— start of Text to read —
# Uukha XX initial impressions



## liquidator4711 (Aug 4, 2016)

Just wanted to share some initial impressions of the new Uukha XX limbs after having spent two days with them now and shooting a couple of hundred arrows with them. 

To qualify the below, I’ve previously shot for a year with a Hoyt Prodigy RX 27” with a set of Hoyt Carbon ACE 28# limbs (medium) for a total of 70”, with 30.5# on the fingers (drawing approx 28.5). I’d qualify myself as an intermediate shooter with a PB of 255 on 18m WA 10-ring 30 arrows (WA barebow with no stab). I have tried a few other setups, but my main experience is with the Hoyt rig, which i’ve been quite happy with and that is what I’ll compare with. 

The Gabriel bidrop shelf and Beiter plunger were also identical across bows. The Hoyt have a lighter 14 strand 8125G string though, while the new Uukha has a 18 strand 8125G one (more comfort oriented for indoor season...). 

I have used the Uukha XX as 28# long limbs mounted on a Gillo GQ25L riser with a Jäger CMS grip (great riser and grip, but that is a different story .

I tuned the new bow with identical draw weight on the fingers and tuned in the same ACE 720 spine arrows with them. 

I spent the first day just setting up the bow and a few things were immediately apparent: the draw is very smooth and even as expected and has a ‘linear’ quality to it which I like. The limbs when shot with the recommended brace height were very quiet - and this is with string walking with a low crawl for 18m. This is without any limb savers - I have two sets on each limb on the old Hoyt to get it to the same level (one screwed in the limb pocket, one on the limb as usual), so very happy that I don’t need to do the same to the Uukhas. 

The limbs are very distinct in the sound at release and the highly touted torsional stability actually gives a visible result at Target - the sideways spread is significantly reduced for me, where a typical bad shot now would be a 7 instead of a 5 or 6. 

I did chrono the limbs at 181fps with the ace 720’s (I believe they are at 274 grains if memory serves, but will need to remeasure if anyone wants the hard numbers) which have spider vanes. This is a couple of FPS faster than the Hoyt, but with a thicker string. Also, I may not have long enough draw length to fully utilize the recurve on the uukhas, so i will redo chrono measurements on the medium ones I have at 32# at a later point if anyone is interested. 

As mentioned elsewhere, the weight of each limb is 174 grams. 

So we shot a club competition tonight and I shot a 254 with the new setup - super happy with that as I have only done very rough tuning and had a 4 slipped in just at the end - overall I got a better ‘low end’ than what I’ve shot before and I really thing the limbs gave me a few points (essentially covering up form errors in my release), which I will happily take. It may be that the carbon ace is torsionally soft, I don’t know, but the XX definitely gives a tangible benefit for me.
— end of Text to read —
— start of Data shown —
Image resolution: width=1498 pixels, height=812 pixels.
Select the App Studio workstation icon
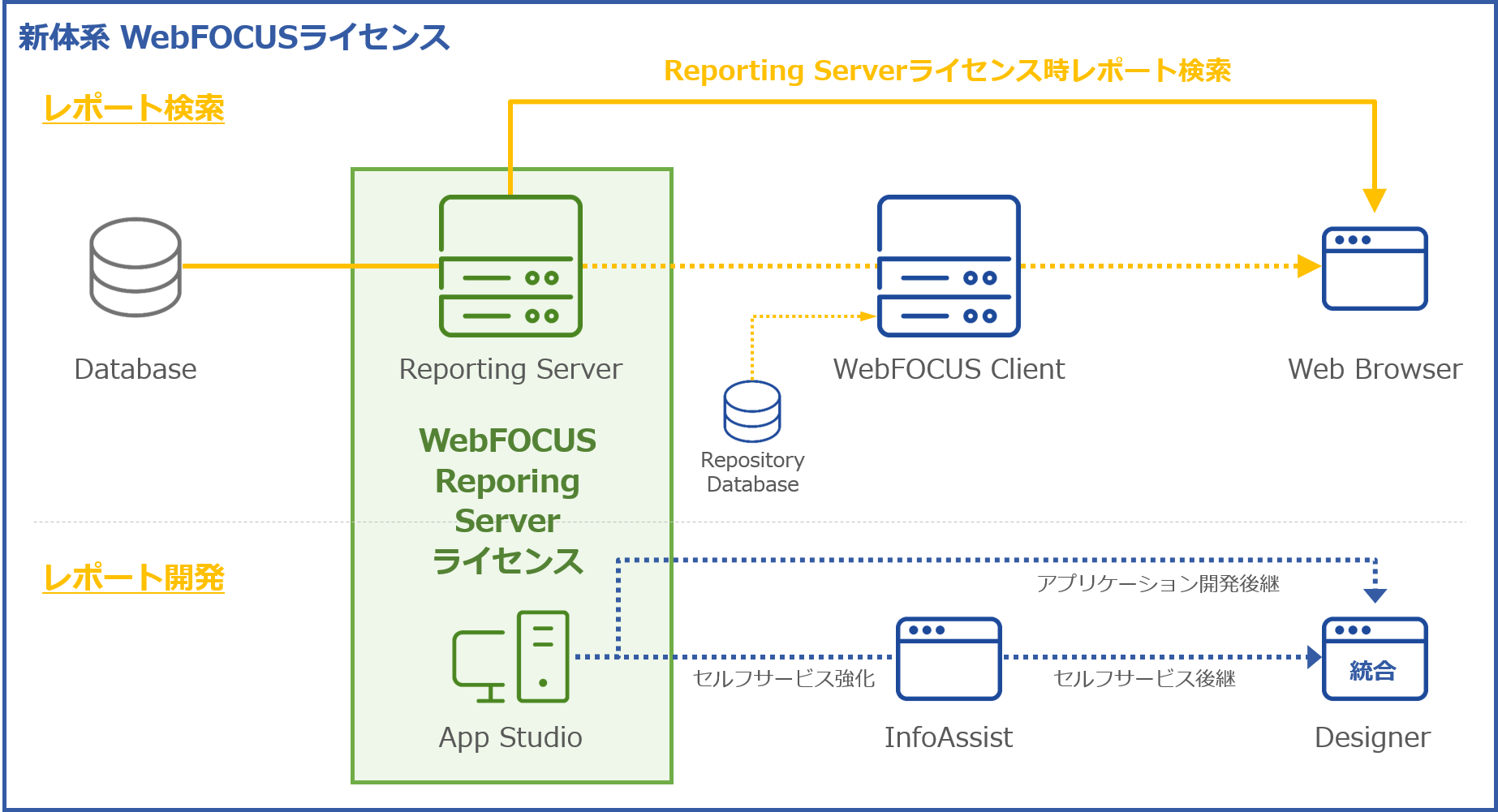[x=510, y=659]
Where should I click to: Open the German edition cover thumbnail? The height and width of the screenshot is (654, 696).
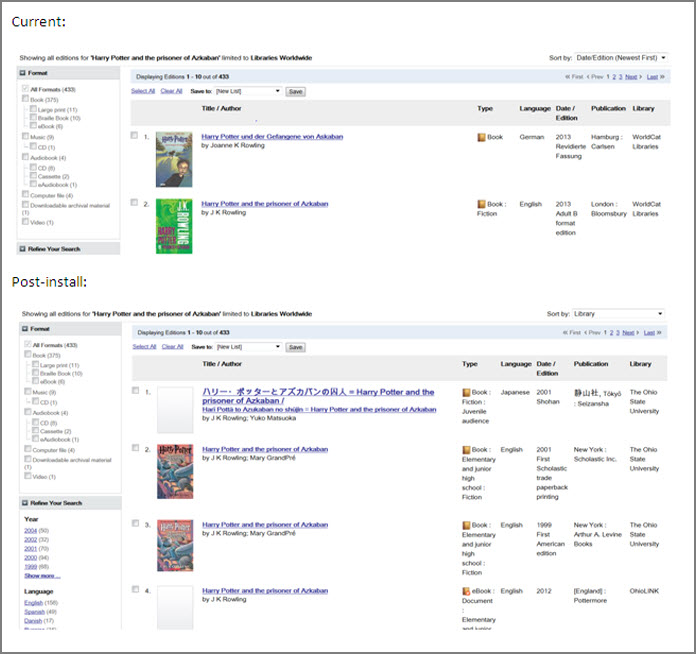click(174, 160)
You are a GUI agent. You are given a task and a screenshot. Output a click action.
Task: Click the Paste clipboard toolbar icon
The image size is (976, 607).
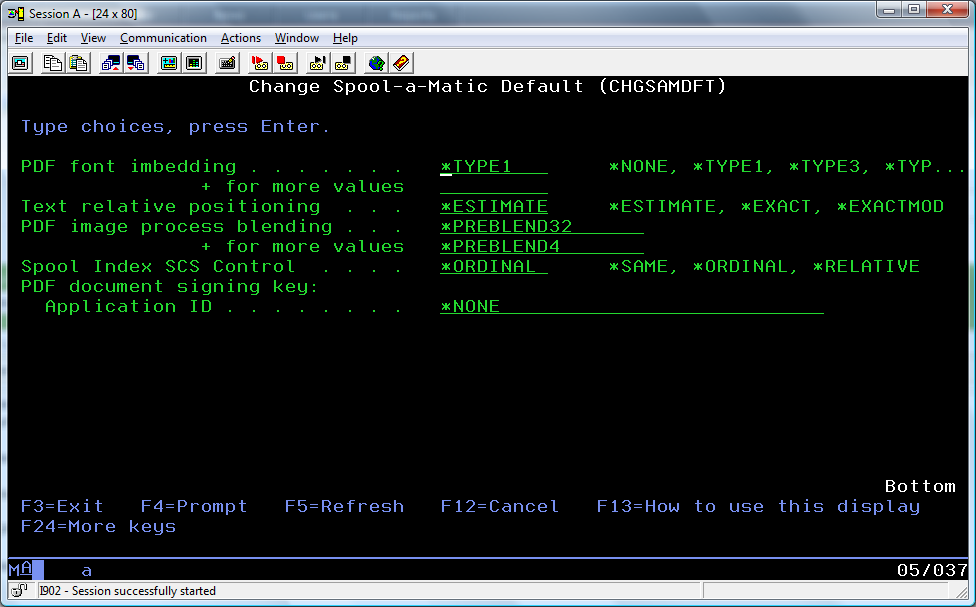77,63
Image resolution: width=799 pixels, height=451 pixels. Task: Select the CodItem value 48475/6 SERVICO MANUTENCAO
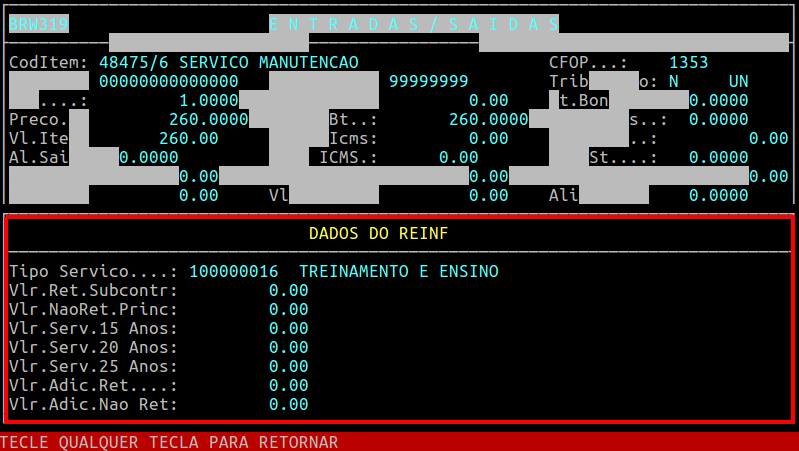point(228,62)
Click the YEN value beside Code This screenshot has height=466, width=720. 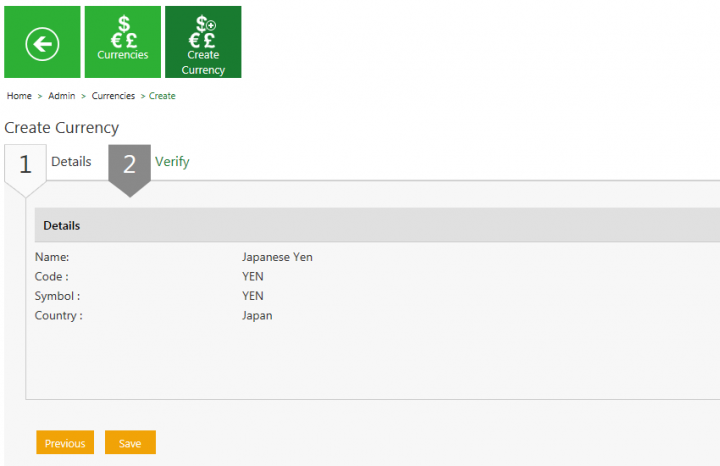point(253,277)
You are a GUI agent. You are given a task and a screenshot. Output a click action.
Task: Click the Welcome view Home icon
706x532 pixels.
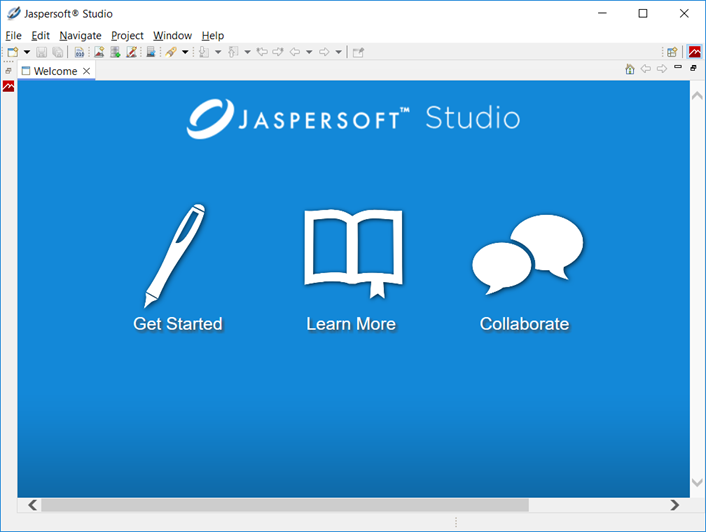(630, 69)
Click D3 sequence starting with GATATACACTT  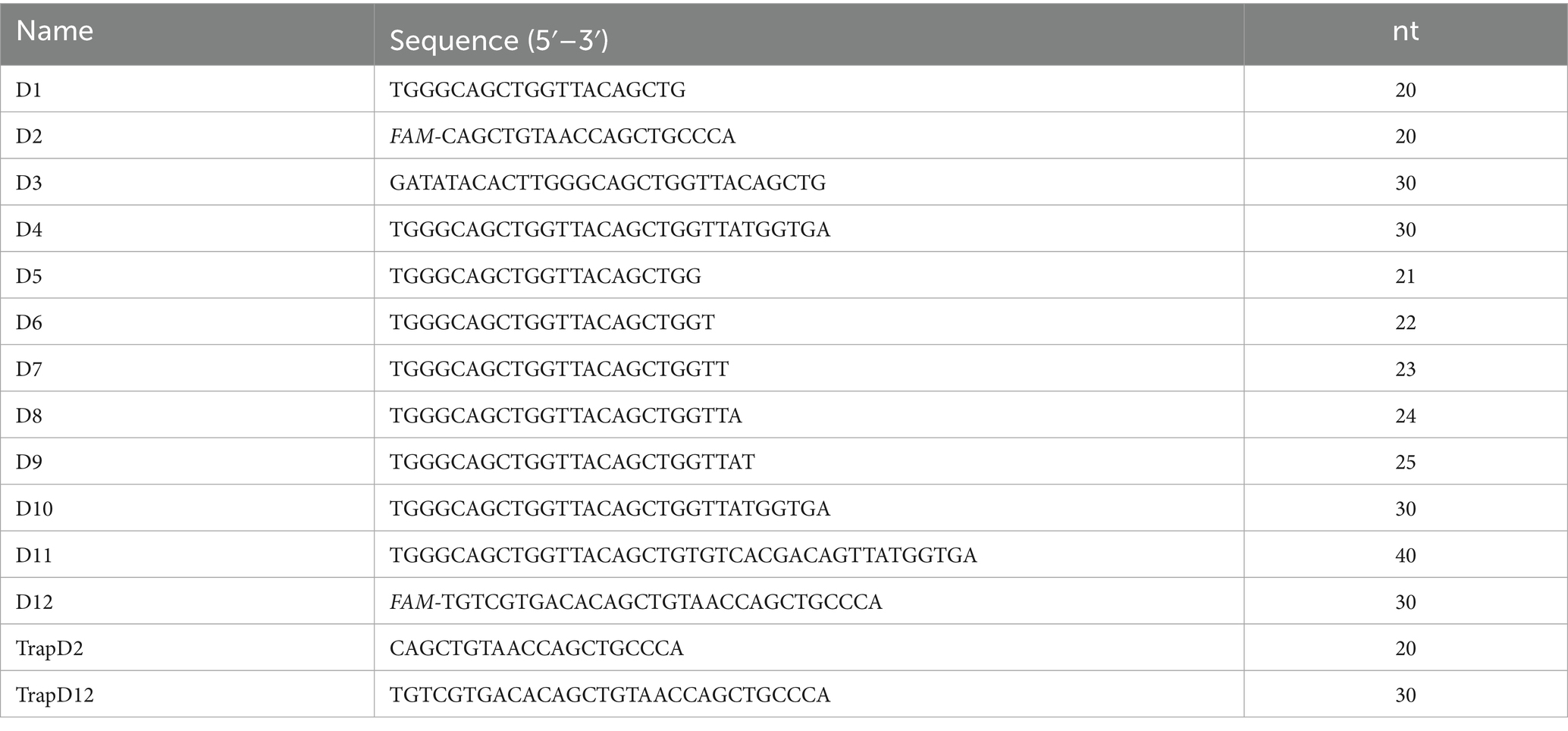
— end of Data shown —
What you need to do:
In the Uukha XX post, what speed did the writer record when chronographing the limbs with the ACE 720 arrows? The listing is separate material that has no connection to the Uukha XX post.

Solution to this task:
181 fps.